Biology students continue to publish during coronavirus pandemic.

The COVID-19 pandemic has disrupted everyday lives globally and many scientific research labs have halted or shifted their research efforts. Student research at Bellevue University has also been impacted by this, and students are only allowed to continue working in the labs under restricted circumstances, following social distancing and with additional PPE requirements in place.

Fabiola Aviles

Senior Biology student Fabiola Aviles inspecting her bacterial cultures.

On the other hand, this change has allowed for some students to finish writing up and publish some of the interesting research projects that they had been working on. Many of them have been doing genome sequencing projects, that started in the months before the COVID-19 pandemic, and are now taking time to complete the analysis of the data. This doesn’t require as much, or any, wet lab benchwork and can often be done from their own computer thanks to bioinformatic platforms like BaseSpace (by Illumina) or PATRIC (by Argonne National Labs).

Fabiola Aviles in the SRD Lab

Fabiola Aviles collected water samples from Puerto Rico for metagenomics earlier this year.

Fabiola Aviles, one of our senior Biology majors, recently published her first article in Microbiology Resource Announcements (MRA) entitled: Draft Genome Sequences of Thiorhodococcus mannitoliphagus and Thiorhodococcus minor, Purple Sulfur Photosynthetic Bacteria in the Gammaproteobacterial Family Chromatiaceae.

Fabiola is also continuing her thesis work where she is sequencing metagenomes from water samples collected in her home state of Puerto Rico. She hopes to finish that study by the end of the spring term.

» **MATERIAL PROVIDED**
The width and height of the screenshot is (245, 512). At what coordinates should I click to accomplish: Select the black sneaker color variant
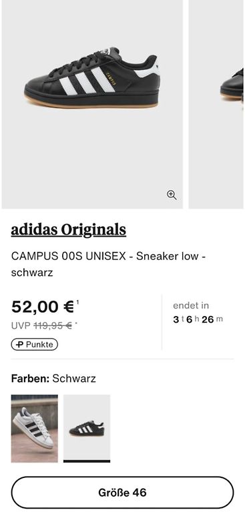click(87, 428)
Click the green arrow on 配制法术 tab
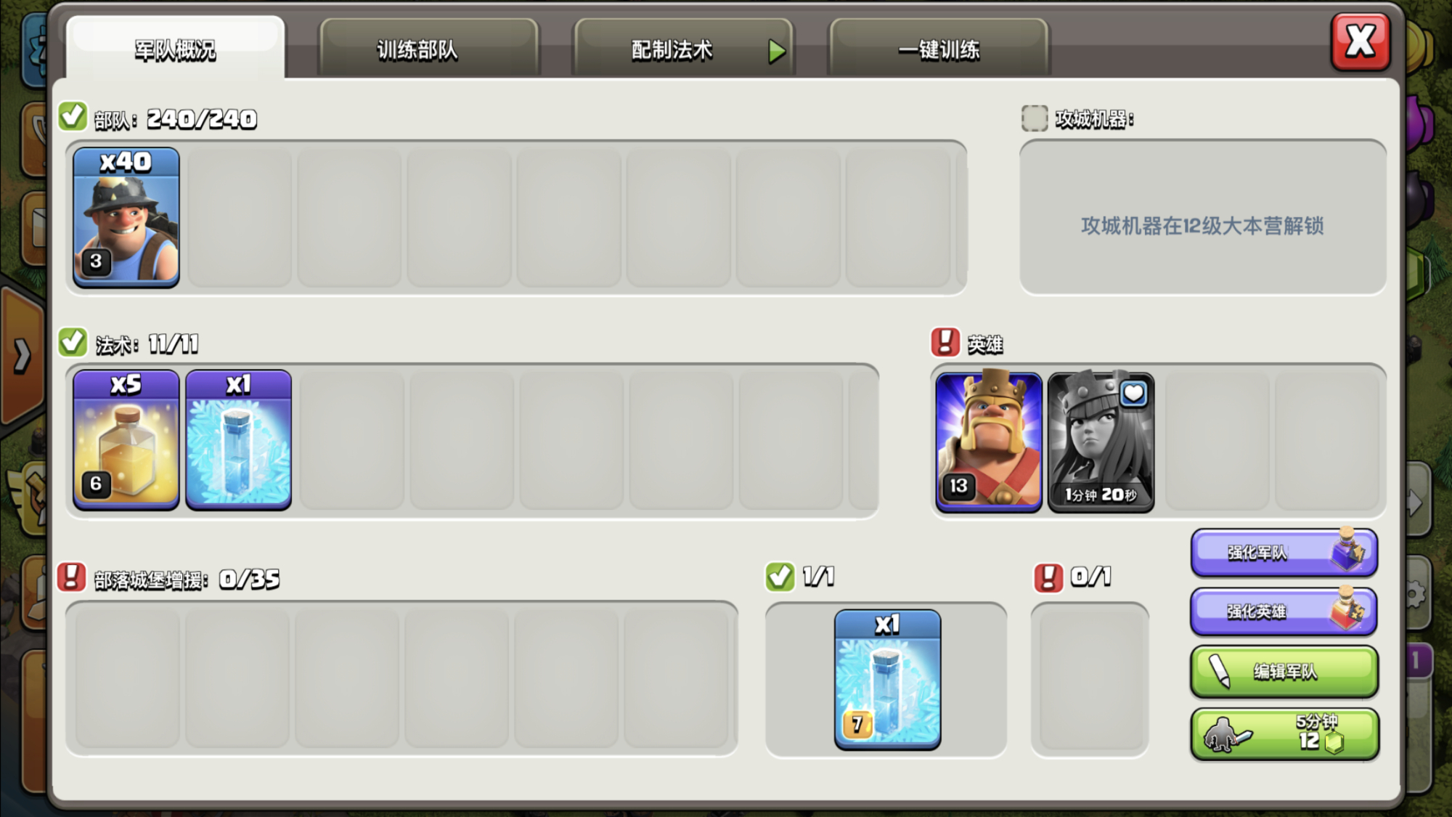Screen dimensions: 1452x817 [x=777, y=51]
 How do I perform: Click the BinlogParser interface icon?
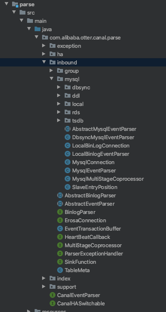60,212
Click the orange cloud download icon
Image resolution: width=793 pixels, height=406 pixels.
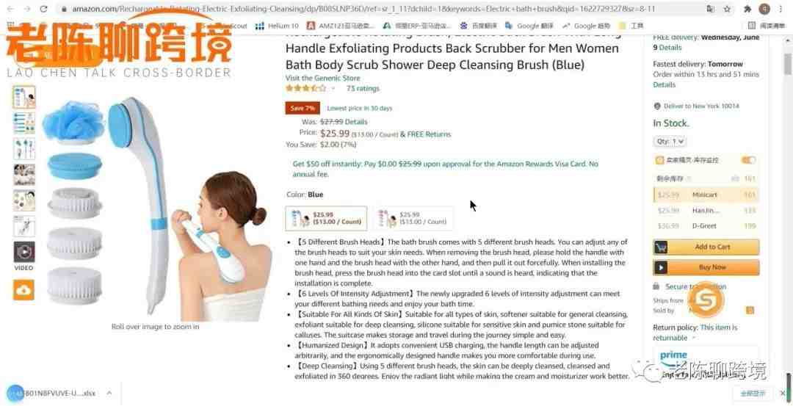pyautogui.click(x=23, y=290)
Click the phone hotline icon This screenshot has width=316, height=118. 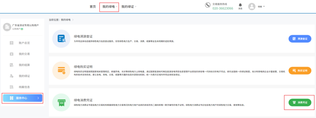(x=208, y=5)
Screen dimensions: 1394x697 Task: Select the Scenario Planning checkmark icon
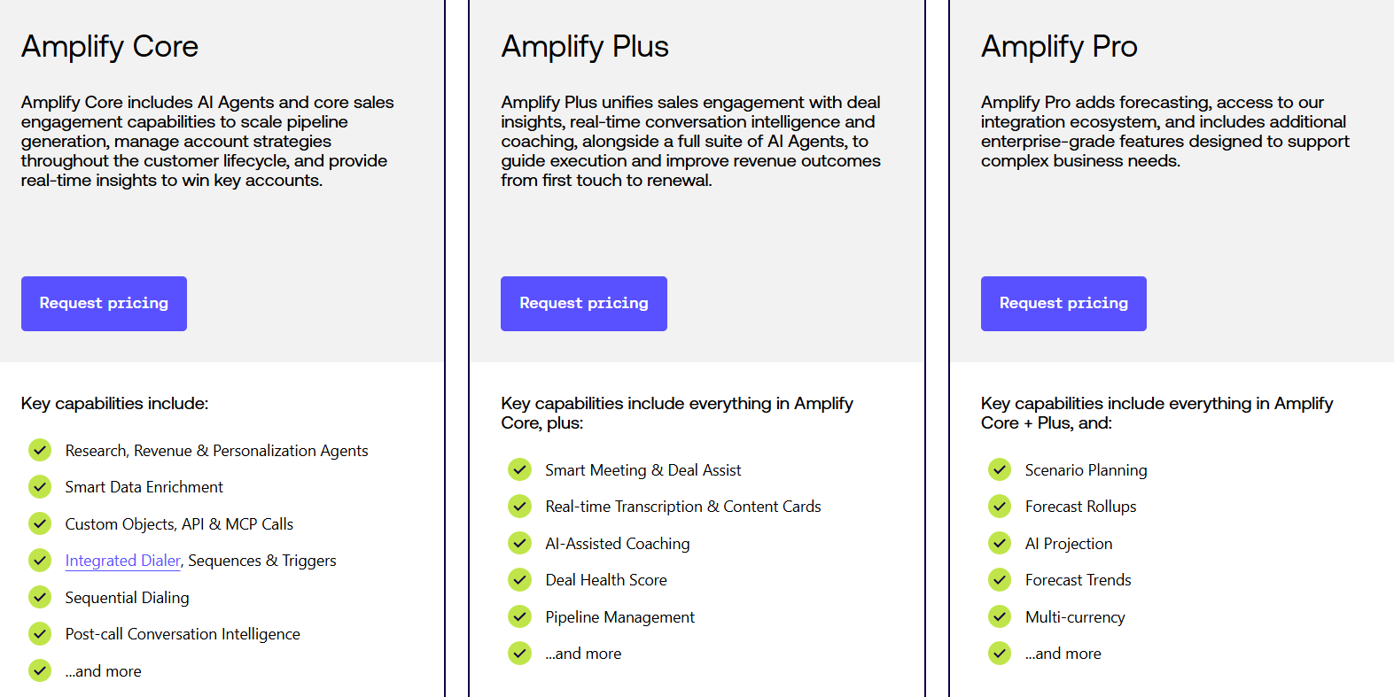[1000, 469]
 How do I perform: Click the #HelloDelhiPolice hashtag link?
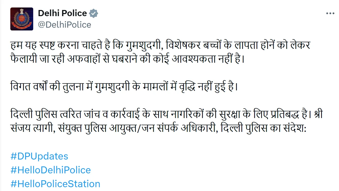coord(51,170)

» **YOUR TASK**
Carry on the biology students' publishing article from where it stops.

» **OUTPUT BELOW**
Dayana in the lab

Dayana Montano Salama a junior in the BU biology program recently co-authored two publications.

Earlier this year, Dayana Montano Salama, who is a junior in our Biology program, was the lead author on a publication entitled: Genome Sequence of the Acidophilic Nonsulfur Purple Photosynthetic Alphaproteobacterium Rhodovastum atsumiense, a Divergent Member of the Acetobacteraceae Family

And just last week, a second paper where Dayana is co-author was also accepted for publication in the journal MRA. This second paper, ‘Genome sequence of the alphaproteobacterium, Blastochloris sulfoviridis DSM 729, which requires reduced sulfur as growth supplement and contains bacteriochlorophyll b’, will be available online in a few weeks.

Although our traditional pizza and cake party to celebrate these achievements will have to wait until later, it is great to see that our students are adaptable in these challenging times and continuously committed to their projects and studies.